Loading a 7B+ parameter model naively with from_pretrained() materialises the entire model in FP32 (~28 GB for 7B params), which exceeds most GPU memory budgets. Modern Hugging Face loading uses three key techniques: precision reduction (bfloat16 / float16), device mapping, and on-the-fly quantisation with bitsandbytes.
from transformers import AutoTokenizer, AutoModelForCausalLM
import torch
model_id = 'mistralai/Mistral-7B-Instruct-v0.3'
# ── Option 1: Half precision (BF16) — 2x memory saving, minimal accuracy loss
tokenizer = AutoTokenizer.from_pretrained(model_id)
model = AutoModelForCausalLM.from_pretrained(
model_id,
torch_dtype=torch.bfloat16, # half precision
device_map='auto', # automatically distribute across GPUs/CPU
)
# ── Option 2: 4-bit quantization with bitsandbytes (QLoRA-style)

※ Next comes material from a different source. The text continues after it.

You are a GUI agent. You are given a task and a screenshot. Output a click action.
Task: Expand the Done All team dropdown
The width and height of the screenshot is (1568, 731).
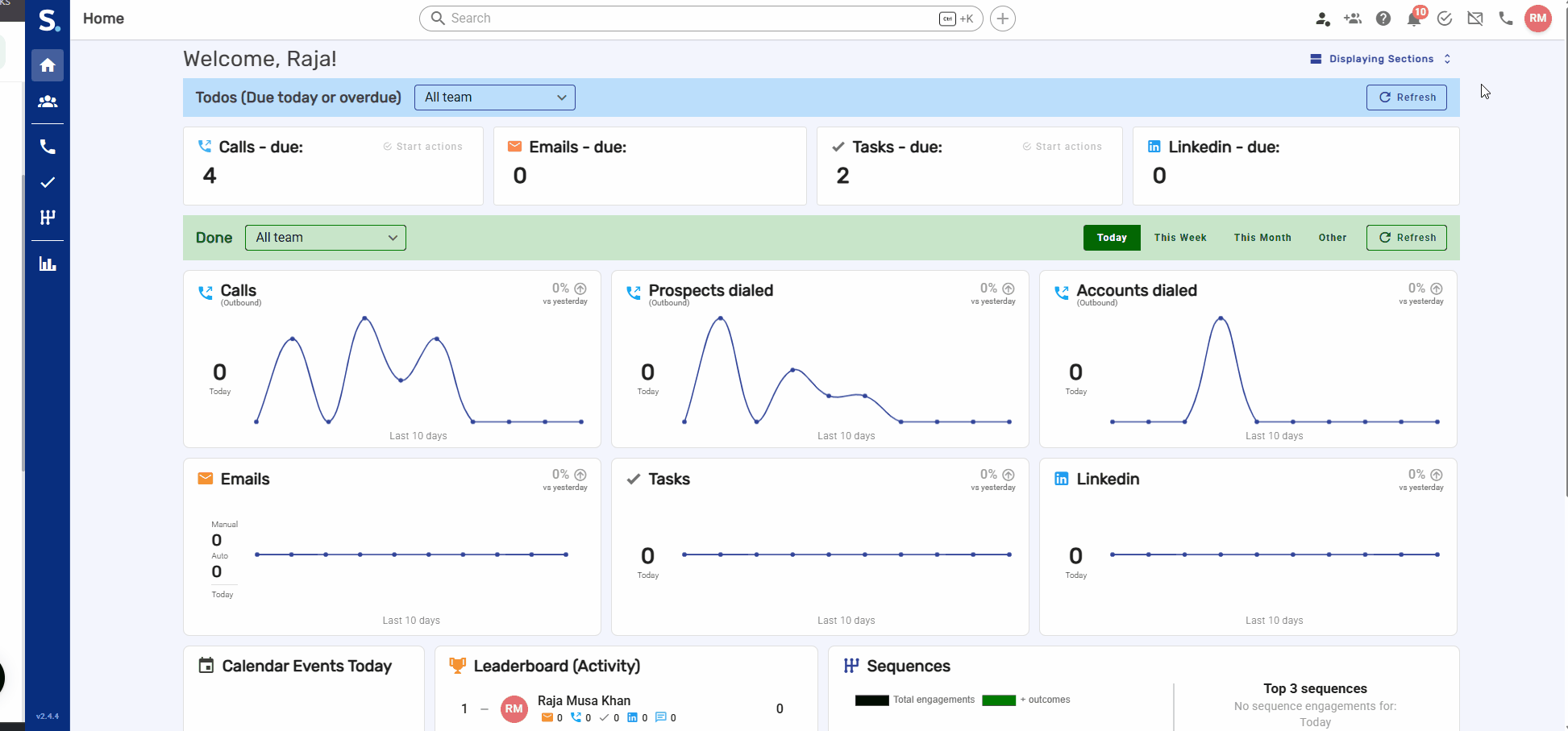pos(326,238)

from transformers import BitsAndBytesConfig
bnb_config = BitsAndBytesConfig(
load_in_4bit=True,
bnb_4bit_quant_type='nf4', # NormalFloat4 quantisation
bnb_4bit_compute_dtype=torch.bfloat16,
bnb_4bit_use_double_quant=True, # nested quantisation
)
model_4bit = AutoModelForCausalLM.from_pretrained(
model_id,
quantization_config=bnb_config,
device_map='auto',
)
# 7B model now fits in ~4 GB VRAM
# ── Inference with generate()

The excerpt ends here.